Case Name: IN RE: Charles K. BRELAND, Jr., Debtor.
Court: United States Bankruptcy Court for the Southern District of Alabama
Jurisdiction: United States
Decision Date: 2018-03-15
Citations: 583 B.R. 787
Docket Number: Case No.: 16–2272–JCO
Parties: IN RE: Charles K. BRELAND, Jr., Debtor.
Judges: 
Reporter: West's Bankruptcy Reporter
Volume: 583
Pages: 787–794

Head Matter:
IN RE: Charles K. BRELAND, Jr., Debtor.
Case No.: 16-2272-JCO
United States Bankruptcy Court, S.D. Alabama, Southern Division.
Signed March 15, 2018
Algert S. Agricola, Ryals, Donaldson & Agricola, PC, Montgomery, AL, Richard M. Gaal, McDowell, Knight, Roedder & Sledge, Robert M. Galloway, Galloway Wettermark Everest & Rutens, LLP, J. Willis Garrett, Mobile, AL, Daniel Grant Blackburn, Jr., Bay Minette, AL, for Debtor.

> **PROVIDED INFORMATION**
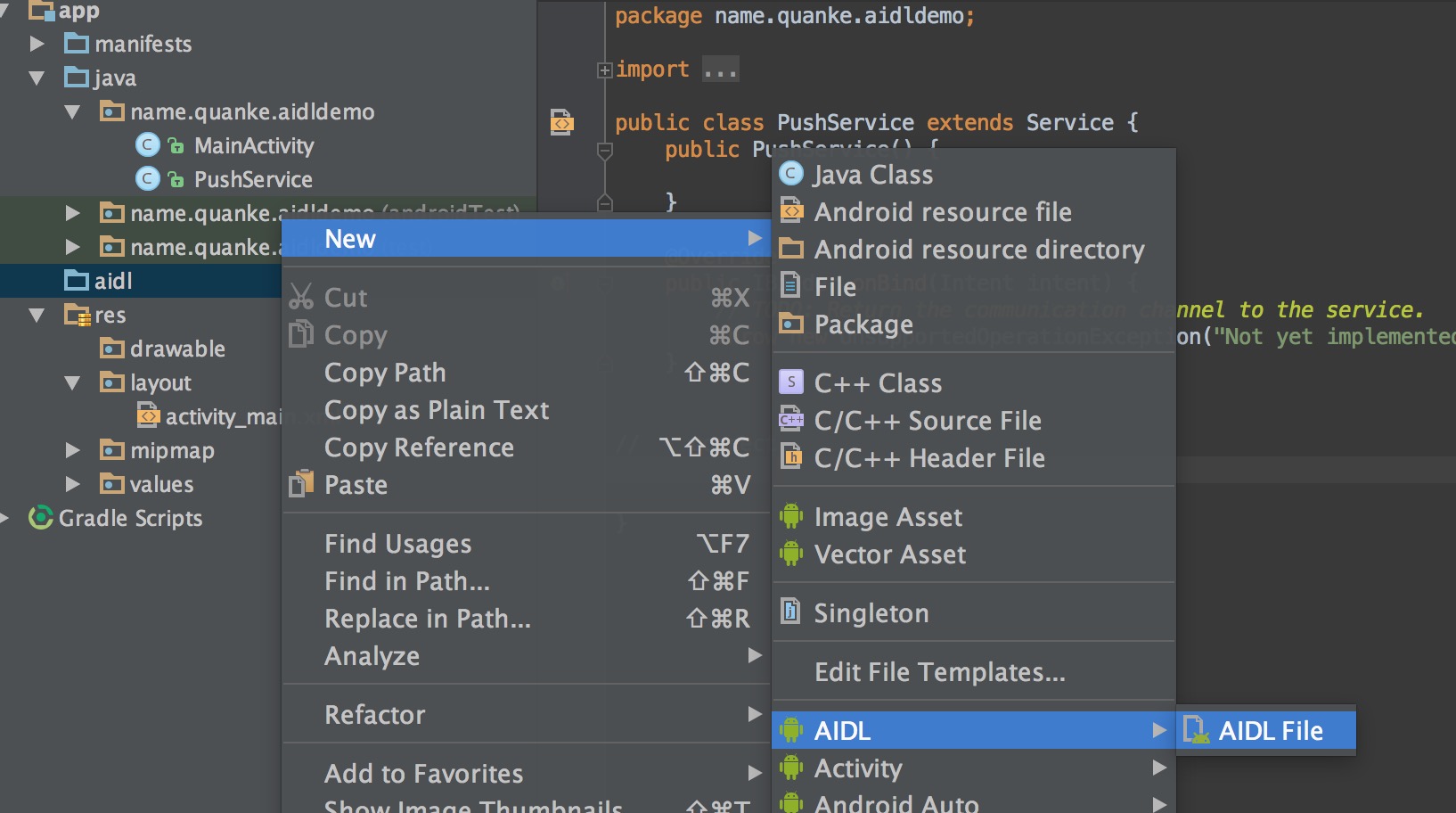
Task: Click the Java Class icon in New submenu
Action: 790,174
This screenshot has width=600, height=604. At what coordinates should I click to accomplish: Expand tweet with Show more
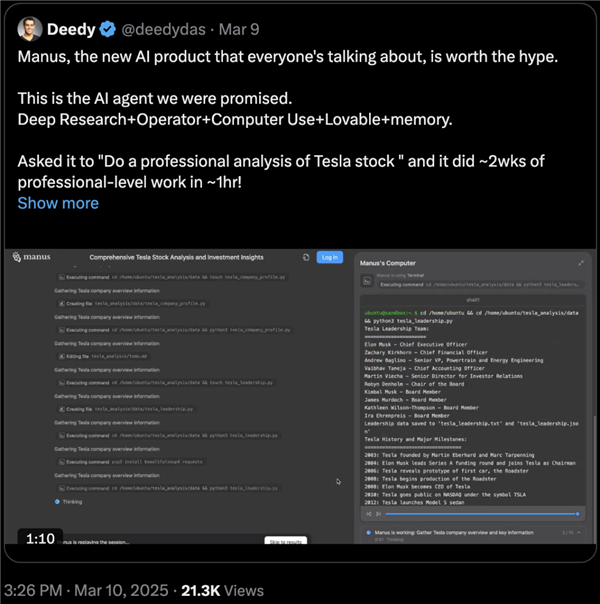tap(58, 203)
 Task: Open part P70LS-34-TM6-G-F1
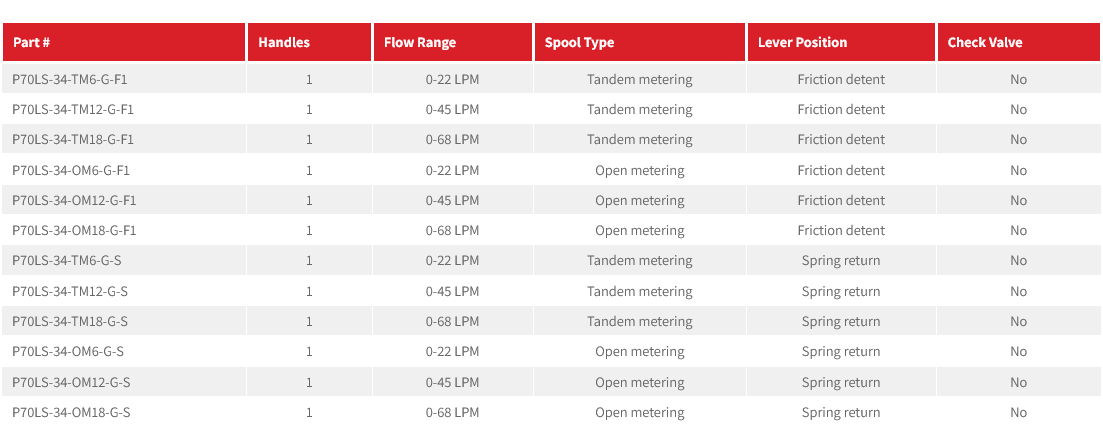pyautogui.click(x=70, y=79)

> **REQUIREMENT**
Answer these questions using the Breland case header:
1. Which court issued the decision?
2. What pages of the reporter does the case occupy?
3. Which town is listed for Daniel Grant Blackburn, Jr.?

> **COMPLETE OUTPUT**
1. The United States Bankruptcy Court for the Southern District of Alabama.
2. Pages 787–794.
3. Bay Minette, AL.